Article 5 : L’expert aura pour mission de :
1°) se faire communiquer tous documents relatifs à l’état de santé de M. C… ; convoquer et entendre les parties et tous sachants ; procéder à l’examen sur pièces du dossier médical de M. C… ainsi qu’éventuellement à son examen clinique ;
2°) décrire l’état de santé de M. C… avant et après l’accident survenu le 7 juillet 2016 ;
3°) indiquer à quelle date l’état de santé de M. C… peut être considéré comme consolidé ; le cas échéant, dire si cet état est susceptible de modification en amélioration ou en aggravation ; dans l’affirmative, fournir toutes précisions utiles sur cette évolution, sur son degré de probabilité et, dans le cas où un nouvel examen serait nécessaire, mentionner dans quel délai ;
4°) décrire la nature et l’étendue des préjudices résultant, de manière directe et certaine, de l’accident survenu le 7 juillet 2016, non imputables à l’état antérieur de la victime ni aux conséquences prévisibles de l’évolution de celui-ci, en distinguant les préjudices patrimoniaux (en particulier, dépenses de santé déjà engagées et futures, frais liés au handicap, pertes de gains professionnels et incidence professionnelle, autres dépenses liées au dommage corporel) et les préjudices extrapatrimoniaux (en particulier, déficit fonctionnel, souffrances endurées, préjudice esthétique, préjudice d’agrément, préjudice sexuel, préjudice d’établissement) et, pour chaque poste de préjudice, les préjudices temporaires avant consolidation et les préjudices permanents après consolidation.

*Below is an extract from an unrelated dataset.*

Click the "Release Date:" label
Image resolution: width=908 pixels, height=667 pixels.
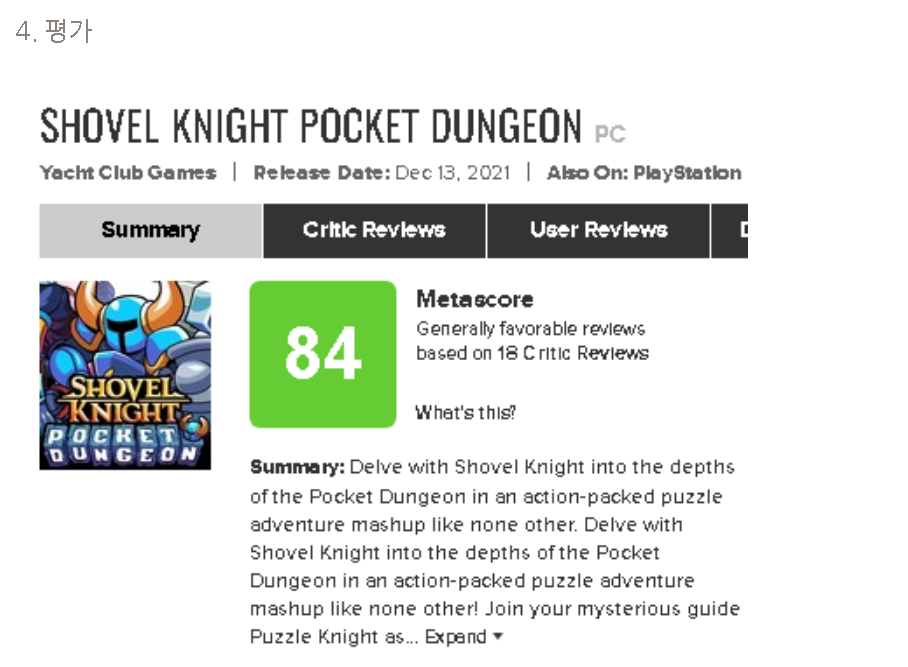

Article 6 : L’expertise aura lieu en présence de M. C…, de la commune de Colombes et de la CPAM des Hauts-de-Seine.
Article 7 : Tous droits et moyens des parties sur lesquels il n’est pas expressément statué par le présent jugement sont réservés jusqu’en fin d’instance.
Article 8 : Le présent jugement sera notifié à M. B… C…, à la commune de Colombes, à la société SMACL, au département des Hauts-de-Seine, à l’établissement public interdépartemental Yvelines/Hauts-de-Seine et à la caisse primaire d’assurance maladie des Hauts-de-Seine.
Délibéré après l’audience du 10 février 2026, à laquelle siégeaient :
M. Lamy, président,
Mme D… et Mme Courtois, conseillères.
Rendu public par mise à disposition au greffe le 3 mars 2026.
La rapporteure,
signé
M-A Courtois
Le président,
signé
E. Lamy
La greffière,
signé
D. Soihier-Charleston.
La République mande et ordonne au préfet des Hauts-de-Seine en ce qui le concerne ou à tous commissaires de justice à ce requis en ce qui concerne les voies de droit commun contre les parties privées, de pourvoir à l’exécution de la présente décision.